RECORDS SUPPLIED START
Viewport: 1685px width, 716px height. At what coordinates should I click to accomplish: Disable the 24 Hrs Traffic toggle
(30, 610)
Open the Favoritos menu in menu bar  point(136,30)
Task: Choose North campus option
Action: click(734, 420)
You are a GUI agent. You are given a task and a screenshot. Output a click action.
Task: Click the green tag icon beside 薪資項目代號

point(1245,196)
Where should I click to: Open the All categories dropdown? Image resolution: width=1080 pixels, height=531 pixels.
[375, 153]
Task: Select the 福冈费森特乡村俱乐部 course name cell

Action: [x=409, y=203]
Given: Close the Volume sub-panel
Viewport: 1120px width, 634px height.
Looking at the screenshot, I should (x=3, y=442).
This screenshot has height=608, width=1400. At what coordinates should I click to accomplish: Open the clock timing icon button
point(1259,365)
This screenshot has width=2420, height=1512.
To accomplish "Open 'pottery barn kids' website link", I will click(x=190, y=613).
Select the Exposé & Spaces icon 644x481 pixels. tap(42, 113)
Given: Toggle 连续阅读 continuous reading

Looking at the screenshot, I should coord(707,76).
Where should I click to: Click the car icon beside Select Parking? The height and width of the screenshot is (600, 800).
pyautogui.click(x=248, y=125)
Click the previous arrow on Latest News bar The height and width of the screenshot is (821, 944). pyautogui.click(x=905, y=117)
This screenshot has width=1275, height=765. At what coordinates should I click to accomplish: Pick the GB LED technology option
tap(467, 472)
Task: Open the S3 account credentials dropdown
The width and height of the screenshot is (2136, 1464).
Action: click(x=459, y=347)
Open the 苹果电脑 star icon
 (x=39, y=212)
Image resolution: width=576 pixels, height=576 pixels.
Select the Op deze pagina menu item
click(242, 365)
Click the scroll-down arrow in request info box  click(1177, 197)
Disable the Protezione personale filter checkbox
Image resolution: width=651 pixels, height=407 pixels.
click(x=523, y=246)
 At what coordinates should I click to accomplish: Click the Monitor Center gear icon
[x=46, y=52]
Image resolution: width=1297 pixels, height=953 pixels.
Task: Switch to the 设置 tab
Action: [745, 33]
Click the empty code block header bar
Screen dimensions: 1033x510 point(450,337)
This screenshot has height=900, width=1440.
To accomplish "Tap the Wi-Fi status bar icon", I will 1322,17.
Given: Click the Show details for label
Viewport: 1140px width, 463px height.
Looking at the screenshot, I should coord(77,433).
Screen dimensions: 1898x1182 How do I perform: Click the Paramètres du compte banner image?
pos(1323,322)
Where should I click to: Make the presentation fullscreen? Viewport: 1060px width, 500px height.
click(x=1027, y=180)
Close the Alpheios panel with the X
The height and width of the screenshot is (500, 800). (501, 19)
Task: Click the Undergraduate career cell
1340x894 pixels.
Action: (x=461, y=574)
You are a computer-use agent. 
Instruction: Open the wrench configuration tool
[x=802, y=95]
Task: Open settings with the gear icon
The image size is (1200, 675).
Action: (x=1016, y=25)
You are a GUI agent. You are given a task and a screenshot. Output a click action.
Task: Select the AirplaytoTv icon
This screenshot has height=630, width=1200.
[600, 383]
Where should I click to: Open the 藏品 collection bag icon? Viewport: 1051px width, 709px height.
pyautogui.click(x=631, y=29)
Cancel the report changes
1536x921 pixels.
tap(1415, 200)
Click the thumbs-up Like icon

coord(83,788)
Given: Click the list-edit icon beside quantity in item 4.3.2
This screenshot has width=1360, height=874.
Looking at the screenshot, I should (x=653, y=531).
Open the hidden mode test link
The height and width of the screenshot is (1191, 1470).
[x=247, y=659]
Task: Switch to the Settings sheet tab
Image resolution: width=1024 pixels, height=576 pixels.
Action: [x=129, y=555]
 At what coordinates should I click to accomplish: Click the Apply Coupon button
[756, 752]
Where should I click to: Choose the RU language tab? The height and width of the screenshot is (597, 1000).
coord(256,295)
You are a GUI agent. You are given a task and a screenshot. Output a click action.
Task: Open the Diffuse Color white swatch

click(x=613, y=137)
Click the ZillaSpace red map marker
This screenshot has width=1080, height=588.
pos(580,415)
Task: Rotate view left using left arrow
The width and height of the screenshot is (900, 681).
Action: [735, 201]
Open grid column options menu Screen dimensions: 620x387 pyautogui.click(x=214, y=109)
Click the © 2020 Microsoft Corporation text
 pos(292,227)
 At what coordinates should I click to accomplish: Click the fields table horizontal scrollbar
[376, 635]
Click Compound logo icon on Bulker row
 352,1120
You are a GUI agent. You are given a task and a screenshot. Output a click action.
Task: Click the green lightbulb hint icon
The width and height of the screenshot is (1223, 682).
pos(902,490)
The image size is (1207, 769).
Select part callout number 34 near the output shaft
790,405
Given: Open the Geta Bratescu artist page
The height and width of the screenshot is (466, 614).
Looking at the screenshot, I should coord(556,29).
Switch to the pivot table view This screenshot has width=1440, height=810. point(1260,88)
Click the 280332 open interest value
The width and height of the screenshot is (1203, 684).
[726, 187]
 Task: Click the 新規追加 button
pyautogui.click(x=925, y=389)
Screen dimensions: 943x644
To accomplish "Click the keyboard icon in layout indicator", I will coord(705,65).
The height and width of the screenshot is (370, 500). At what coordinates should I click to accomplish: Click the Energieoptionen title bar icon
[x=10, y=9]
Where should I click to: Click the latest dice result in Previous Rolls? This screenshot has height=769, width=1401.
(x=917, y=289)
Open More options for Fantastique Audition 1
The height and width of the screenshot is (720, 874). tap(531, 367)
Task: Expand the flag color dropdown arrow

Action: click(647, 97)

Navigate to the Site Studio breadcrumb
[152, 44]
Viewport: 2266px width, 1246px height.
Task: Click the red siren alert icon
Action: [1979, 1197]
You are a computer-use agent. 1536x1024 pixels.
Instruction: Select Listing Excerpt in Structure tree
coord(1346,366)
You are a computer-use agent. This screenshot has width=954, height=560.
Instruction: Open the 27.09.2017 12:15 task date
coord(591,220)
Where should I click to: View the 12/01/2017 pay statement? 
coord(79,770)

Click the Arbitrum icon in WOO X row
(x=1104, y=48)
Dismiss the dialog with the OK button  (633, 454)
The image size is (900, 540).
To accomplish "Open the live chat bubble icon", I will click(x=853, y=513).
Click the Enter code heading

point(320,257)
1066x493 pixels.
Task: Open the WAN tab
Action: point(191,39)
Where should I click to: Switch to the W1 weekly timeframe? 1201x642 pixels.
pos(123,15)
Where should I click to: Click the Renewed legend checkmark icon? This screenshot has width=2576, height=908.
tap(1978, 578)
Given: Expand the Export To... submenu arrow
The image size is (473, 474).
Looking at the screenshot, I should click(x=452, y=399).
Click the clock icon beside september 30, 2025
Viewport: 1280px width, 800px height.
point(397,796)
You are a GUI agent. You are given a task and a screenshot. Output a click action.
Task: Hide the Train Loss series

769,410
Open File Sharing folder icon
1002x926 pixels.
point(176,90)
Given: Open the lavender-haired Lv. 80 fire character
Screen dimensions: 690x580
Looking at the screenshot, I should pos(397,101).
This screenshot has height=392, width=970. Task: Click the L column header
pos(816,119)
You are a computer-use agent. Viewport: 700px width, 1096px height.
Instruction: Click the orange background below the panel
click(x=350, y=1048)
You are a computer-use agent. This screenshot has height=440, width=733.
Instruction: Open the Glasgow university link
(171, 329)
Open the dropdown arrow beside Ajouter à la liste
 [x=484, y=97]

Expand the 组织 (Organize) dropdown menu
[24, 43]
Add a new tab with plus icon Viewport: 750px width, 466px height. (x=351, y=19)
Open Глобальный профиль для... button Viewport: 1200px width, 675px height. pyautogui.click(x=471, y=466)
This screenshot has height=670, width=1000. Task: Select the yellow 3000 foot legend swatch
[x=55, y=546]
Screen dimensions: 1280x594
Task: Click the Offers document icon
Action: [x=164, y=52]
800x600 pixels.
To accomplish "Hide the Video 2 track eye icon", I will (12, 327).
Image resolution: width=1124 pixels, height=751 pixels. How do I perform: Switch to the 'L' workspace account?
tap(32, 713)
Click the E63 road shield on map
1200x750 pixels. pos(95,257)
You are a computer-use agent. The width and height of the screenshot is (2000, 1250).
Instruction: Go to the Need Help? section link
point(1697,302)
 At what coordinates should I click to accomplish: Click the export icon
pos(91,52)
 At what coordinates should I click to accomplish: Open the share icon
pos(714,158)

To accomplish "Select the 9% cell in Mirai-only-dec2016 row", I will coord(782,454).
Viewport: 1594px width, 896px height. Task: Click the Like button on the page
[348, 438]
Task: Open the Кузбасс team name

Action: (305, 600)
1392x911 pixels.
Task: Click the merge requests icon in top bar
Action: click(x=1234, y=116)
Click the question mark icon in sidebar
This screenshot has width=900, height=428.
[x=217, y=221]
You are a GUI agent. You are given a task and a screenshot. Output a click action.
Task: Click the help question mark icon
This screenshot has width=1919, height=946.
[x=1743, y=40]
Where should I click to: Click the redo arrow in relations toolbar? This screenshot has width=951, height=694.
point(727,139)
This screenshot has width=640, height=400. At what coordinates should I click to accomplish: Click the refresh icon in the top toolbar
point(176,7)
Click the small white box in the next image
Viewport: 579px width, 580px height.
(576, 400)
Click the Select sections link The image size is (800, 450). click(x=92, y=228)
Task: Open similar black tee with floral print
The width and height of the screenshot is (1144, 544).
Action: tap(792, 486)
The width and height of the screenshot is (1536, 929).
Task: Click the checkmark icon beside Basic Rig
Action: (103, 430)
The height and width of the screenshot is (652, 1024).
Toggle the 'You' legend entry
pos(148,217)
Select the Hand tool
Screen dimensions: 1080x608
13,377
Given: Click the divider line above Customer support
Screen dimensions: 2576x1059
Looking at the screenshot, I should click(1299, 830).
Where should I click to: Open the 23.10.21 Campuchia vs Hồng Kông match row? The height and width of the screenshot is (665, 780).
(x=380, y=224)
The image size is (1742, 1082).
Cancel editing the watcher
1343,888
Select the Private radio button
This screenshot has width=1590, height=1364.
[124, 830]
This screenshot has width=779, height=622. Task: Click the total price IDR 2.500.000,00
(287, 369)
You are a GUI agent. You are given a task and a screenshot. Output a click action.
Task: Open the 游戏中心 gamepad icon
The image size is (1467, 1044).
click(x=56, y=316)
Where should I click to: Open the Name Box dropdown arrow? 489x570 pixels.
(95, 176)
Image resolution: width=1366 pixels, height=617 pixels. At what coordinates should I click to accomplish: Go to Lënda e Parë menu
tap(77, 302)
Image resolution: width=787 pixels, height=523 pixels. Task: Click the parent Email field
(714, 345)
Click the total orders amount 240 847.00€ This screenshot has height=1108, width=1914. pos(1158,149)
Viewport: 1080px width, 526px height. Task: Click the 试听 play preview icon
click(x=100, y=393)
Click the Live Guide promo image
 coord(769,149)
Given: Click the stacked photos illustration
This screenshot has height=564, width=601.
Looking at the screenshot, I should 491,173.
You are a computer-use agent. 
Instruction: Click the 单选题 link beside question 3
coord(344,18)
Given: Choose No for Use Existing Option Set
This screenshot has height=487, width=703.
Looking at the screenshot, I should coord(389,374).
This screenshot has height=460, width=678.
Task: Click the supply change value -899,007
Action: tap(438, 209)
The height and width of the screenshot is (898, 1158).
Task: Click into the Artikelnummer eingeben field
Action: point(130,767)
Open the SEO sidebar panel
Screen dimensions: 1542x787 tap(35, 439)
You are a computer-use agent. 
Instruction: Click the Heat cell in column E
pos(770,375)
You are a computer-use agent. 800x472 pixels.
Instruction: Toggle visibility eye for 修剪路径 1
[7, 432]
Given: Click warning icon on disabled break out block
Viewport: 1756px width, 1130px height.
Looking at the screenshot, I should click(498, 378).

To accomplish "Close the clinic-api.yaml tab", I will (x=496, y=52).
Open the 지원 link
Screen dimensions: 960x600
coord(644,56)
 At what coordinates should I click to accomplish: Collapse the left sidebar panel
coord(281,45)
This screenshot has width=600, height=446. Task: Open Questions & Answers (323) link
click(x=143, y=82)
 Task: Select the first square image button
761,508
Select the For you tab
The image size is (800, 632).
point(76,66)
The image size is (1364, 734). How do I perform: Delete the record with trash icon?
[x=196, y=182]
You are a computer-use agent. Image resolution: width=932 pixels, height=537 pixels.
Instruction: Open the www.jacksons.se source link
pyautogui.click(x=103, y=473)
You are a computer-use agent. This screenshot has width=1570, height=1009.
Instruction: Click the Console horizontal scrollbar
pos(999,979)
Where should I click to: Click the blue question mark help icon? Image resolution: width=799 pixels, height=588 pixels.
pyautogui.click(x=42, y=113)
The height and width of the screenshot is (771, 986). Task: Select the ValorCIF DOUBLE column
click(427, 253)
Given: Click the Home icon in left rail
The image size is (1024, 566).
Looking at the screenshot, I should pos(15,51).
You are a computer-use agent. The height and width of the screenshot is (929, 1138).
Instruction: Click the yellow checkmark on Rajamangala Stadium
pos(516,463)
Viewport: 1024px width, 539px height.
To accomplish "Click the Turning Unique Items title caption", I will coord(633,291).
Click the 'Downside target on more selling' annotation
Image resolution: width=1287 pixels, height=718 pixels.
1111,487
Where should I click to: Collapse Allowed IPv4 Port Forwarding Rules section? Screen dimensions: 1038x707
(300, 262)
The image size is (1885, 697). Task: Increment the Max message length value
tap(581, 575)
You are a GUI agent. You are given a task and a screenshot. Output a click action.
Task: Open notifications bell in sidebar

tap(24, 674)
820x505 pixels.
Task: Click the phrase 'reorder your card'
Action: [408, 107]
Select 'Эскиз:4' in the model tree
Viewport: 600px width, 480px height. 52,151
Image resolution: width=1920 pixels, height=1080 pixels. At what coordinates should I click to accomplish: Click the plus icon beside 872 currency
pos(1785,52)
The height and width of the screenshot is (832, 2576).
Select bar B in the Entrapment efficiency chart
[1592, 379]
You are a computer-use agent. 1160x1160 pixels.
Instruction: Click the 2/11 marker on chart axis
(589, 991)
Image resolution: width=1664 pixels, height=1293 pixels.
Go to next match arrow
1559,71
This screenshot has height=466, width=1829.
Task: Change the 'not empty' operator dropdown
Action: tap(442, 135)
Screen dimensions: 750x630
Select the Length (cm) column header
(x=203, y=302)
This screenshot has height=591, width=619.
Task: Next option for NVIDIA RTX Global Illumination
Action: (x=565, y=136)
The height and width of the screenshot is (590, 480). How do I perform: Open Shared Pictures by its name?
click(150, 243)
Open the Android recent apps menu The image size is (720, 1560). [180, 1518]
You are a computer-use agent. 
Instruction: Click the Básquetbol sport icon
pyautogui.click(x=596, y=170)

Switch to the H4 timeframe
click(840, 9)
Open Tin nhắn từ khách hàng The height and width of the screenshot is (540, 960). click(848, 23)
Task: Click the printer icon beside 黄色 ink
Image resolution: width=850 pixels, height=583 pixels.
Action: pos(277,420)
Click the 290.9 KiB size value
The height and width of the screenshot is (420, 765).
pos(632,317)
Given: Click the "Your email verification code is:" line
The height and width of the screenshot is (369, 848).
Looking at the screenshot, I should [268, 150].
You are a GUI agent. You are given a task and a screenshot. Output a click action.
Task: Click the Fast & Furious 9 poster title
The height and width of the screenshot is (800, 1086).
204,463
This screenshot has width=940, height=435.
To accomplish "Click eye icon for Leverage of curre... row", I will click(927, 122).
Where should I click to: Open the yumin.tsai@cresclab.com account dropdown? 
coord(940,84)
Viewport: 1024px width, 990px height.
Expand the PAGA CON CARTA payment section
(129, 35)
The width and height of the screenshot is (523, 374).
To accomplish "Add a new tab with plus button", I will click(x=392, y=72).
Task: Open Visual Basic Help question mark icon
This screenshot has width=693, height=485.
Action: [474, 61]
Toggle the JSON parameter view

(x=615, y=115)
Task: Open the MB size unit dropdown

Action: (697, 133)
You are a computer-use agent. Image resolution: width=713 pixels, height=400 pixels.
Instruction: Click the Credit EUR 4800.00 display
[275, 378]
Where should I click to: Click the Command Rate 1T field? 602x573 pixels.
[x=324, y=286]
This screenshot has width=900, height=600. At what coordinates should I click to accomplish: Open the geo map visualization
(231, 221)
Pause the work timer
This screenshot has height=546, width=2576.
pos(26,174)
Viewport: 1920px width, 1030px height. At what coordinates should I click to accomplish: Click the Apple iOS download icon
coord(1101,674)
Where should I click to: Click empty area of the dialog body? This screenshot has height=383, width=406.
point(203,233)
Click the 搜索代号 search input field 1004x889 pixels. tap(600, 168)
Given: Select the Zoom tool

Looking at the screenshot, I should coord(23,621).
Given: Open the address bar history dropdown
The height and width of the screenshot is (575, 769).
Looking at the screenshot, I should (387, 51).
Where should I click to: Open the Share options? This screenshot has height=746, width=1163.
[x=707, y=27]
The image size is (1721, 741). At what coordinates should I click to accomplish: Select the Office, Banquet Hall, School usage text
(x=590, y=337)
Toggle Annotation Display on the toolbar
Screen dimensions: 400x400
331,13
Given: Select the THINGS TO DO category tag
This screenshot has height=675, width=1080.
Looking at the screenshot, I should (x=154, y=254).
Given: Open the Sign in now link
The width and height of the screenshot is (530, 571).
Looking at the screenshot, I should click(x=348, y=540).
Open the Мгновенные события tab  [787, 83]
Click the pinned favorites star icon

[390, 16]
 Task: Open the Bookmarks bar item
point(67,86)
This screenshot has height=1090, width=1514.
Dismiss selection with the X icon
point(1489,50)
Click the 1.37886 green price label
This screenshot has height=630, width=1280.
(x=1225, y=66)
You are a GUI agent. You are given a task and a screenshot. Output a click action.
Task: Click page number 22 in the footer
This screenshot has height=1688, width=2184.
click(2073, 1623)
RECORDS SUPPLIED END
EXERCISE AIM >> Copy exactly the stretch of data above from the line with "You are a computer-use agent. The width" through the line with "Given: Click the divider", and omit all other lines.

YOUR SOLUTION >>
You are a computer-use agent. The width and height of the screenshot is (2000, 1250).
Instruction: Go to the Need Help? section link
point(1697,302)
 At what coordinates should I click to accomplish: Click the export icon
pos(91,52)
 At what coordinates should I click to accomplish: Open the share icon
pos(714,158)

To accomplish "Select the 9% cell in Mirai-only-dec2016 row", I will coord(782,454).
Viewport: 1594px width, 896px height. Task: Click the Like button on the page
[348, 438]
Task: Open the Кузбасс team name

Action: (305, 600)
1392x911 pixels.
Task: Click the merge requests icon in top bar
Action: click(x=1234, y=116)
Click the question mark icon in sidebar
This screenshot has width=900, height=428.
[x=217, y=221]
You are a GUI agent. You are given a task and a screenshot. Output a click action.
Task: Click the help question mark icon
This screenshot has width=1919, height=946.
[x=1743, y=40]
Where should I click to: Click the redo arrow in relations toolbar? This screenshot has width=951, height=694.
point(727,139)
This screenshot has width=640, height=400. At what coordinates should I click to accomplish: Click the refresh icon in the top toolbar
point(176,7)
Click the small white box in the next image
Viewport: 579px width, 580px height.
(576, 400)
Click the Select sections link The image size is (800, 450). click(x=92, y=228)
Task: Open similar black tee with floral print
The width and height of the screenshot is (1144, 544).
Action: tap(792, 486)
The width and height of the screenshot is (1536, 929).
Task: Click the checkmark icon beside Basic Rig
Action: (103, 430)
The height and width of the screenshot is (652, 1024).
Toggle the 'You' legend entry
pos(148,217)
Select the Hand tool
Screen dimensions: 1080x608
13,377
Given: Click the divider line above Customer support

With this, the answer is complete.